Earlier in the session risk assets came under heavy pressure with stock index futures dropping nearly 1% on news that PBOC eased its rates sharply on a 14 day reverse repo, but price action steadied and recovered by European trade.
The overall tone in risk markets remains indomitable with bulls still buying every dip as investors remain convinced that a global recovery in economic activity, steady government stimulus, and new therapies that are able to manage if not contain the virus all point to a brighter future for stocks.
However, with so much good news already priced in equities have struggled to reach fresh highs over the past few sessions and the S&P will need to decisively clear the 3100 levels while Nasdaq will need to push past 10,000 with authority in order for the momentum rally to continue.

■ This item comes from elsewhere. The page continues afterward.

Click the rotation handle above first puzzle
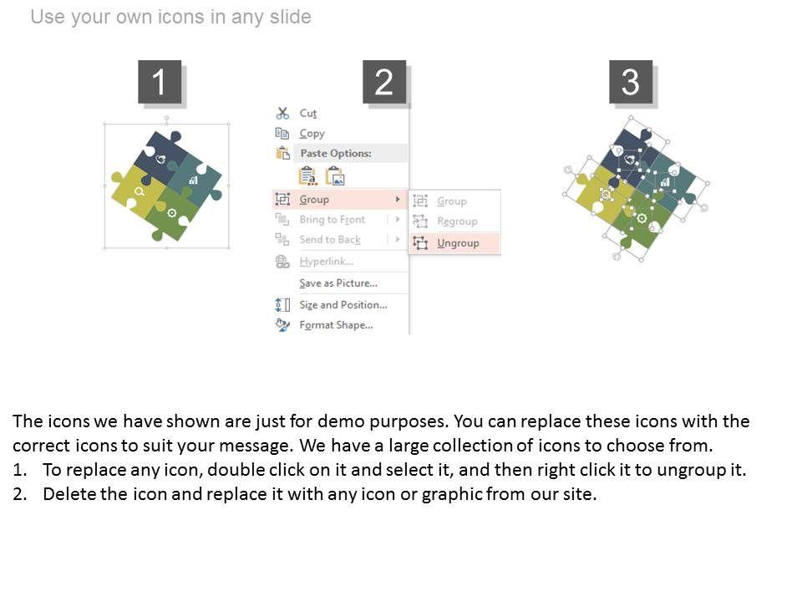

In FX the Australian labor data came in much weaker than expected as the country shed -277K jobs versus -125k projected with Treasurer Frydenberg calling the report “devastating”. Still, Aussie recovered most of its post news dip and like other risk assets remained bid into the European session.
The big focus ahead will be on BoE with the market expecting the central bank to increase QE by 100B pounds and perhaps as high as 150B. A big stimulus boost would be positive for cable as the UK economy remains battered by the coronavirus lockdowns and the prospect of a hard Brexit with EU as negotiations show little progress. Cable has held steady at 1.2500 but if the BoE actions prove less than anticipated the pair vulnerable to a selloff as markets will begin to price in much more risk into the currency.
In North America, the focus will once again be on the weekly jobless claims with markets eager to see further improvement as businesses return to work. Much of the support for the near-vertical recovery in stocks depends on a quick resumption of economic activity and the weekly unemployment data has become the high-frequency barometer for that thesis. The market is anticipating a print of 1300K new claims but if claims fall below 1M that could be a major bullish catalyst for the day.